現在、インフルエンザの患者が次から次へと受診してきます。
インフルエンザになったら会社を休むべき。これが一般的な考え方だと思いますが、僕はこの考え方に反論します。本人が体調がそんなに悪くないのなら、会社に行ってもいいよと説明しています。非常識な意見だと思う人もいるでしょうから、事情を説明します。

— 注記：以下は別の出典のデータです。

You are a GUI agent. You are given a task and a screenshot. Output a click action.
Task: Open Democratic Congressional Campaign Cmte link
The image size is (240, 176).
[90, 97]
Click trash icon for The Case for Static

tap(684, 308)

実はインフルエンザで会社に行っている人はたくさんいます。ほとんどの人が自分はインフルエンザと思っていないのです。「風邪ぐらいで会社を休むな」日本の会社ではこういわれることが多いでしょう。そもそも軽症のインフルエンザはたくさんいるので、風邪とインフルエンザの区別ができるわけがないのです。40度発熱していかにもインフルエンザというのは症状が重い人であって、微熱しかでない、鼻水だけの症状。そのようなインフルエンザの患者はたくさんいるのです。患者さん自身はインフルエンザではなく、風邪だと思って会社に行きます。症状が重い人だけが医療機関にきているのです。自己判断で風邪だという人の中に、かなりの数のインフルエンザがまぎれています。

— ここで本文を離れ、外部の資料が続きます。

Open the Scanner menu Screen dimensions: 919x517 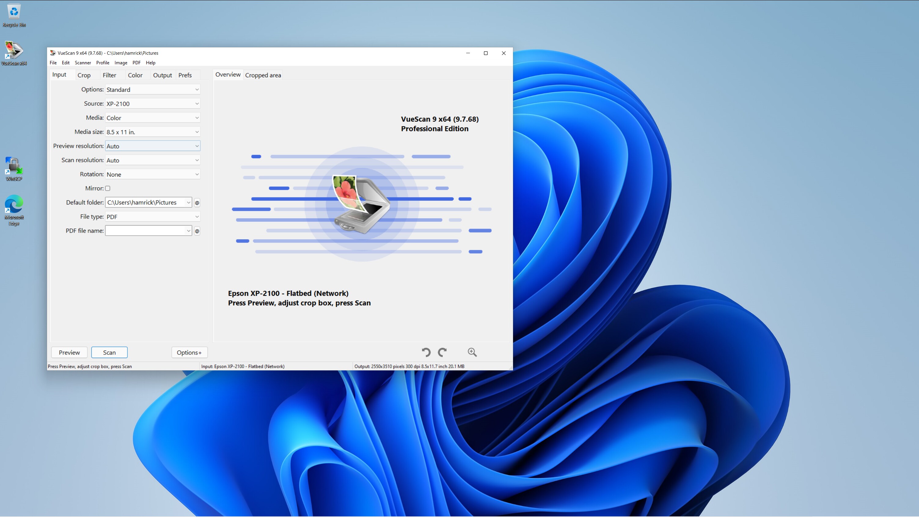pos(83,63)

風邪ぐらいで会社を休むなと言われれば、会社にいかざるをえません。そのような人たちが、インフルエンザの感染源になるわけです。風邪だって他の人にうつるのは当たり前の話です。区別ができない以上は、「風邪をひいたら会社に来るな」と言わなければ、その流行はふせげません。以前の新型インフルエンザ騒動を覚えているでしょうか。このときはこのインフルエンザを恐れ、少しでも発熱したら学校や会社に来ないように徹底していました。その結果、ほとんど広がらなかったのです。これぐらいやらなければ流行はふせげません。
風邪をひいても何日も会社に行っていた人が、3日ぐらいしてようやく時間がとれたと当院を受診しました。検査でインフル陽性です。「会社を休まなければならないのでしょうか?」と聞かれますが、感染力が強い時期に会社に行っていたのに、今更休む必要はないんです。もううつす人にはうつしてしまっているし、インフルエンザと診断されてからはそうそう他の人にうつさないと思います。風邪だと言っている時期のほうがよっぽど移しやすいことでしょう。「続けて会社に行ってもいいですよ。」とは言うのですが、実際には会社に来るなと言われます。症状が重い人も、軽い人も、インフルエンザだから休めというのはおかしいように思います。インフルエンザの流行を徹底的に抑えたいのであれば、「風邪をひいたら会社に来るな」と休ませるほうがいいのです。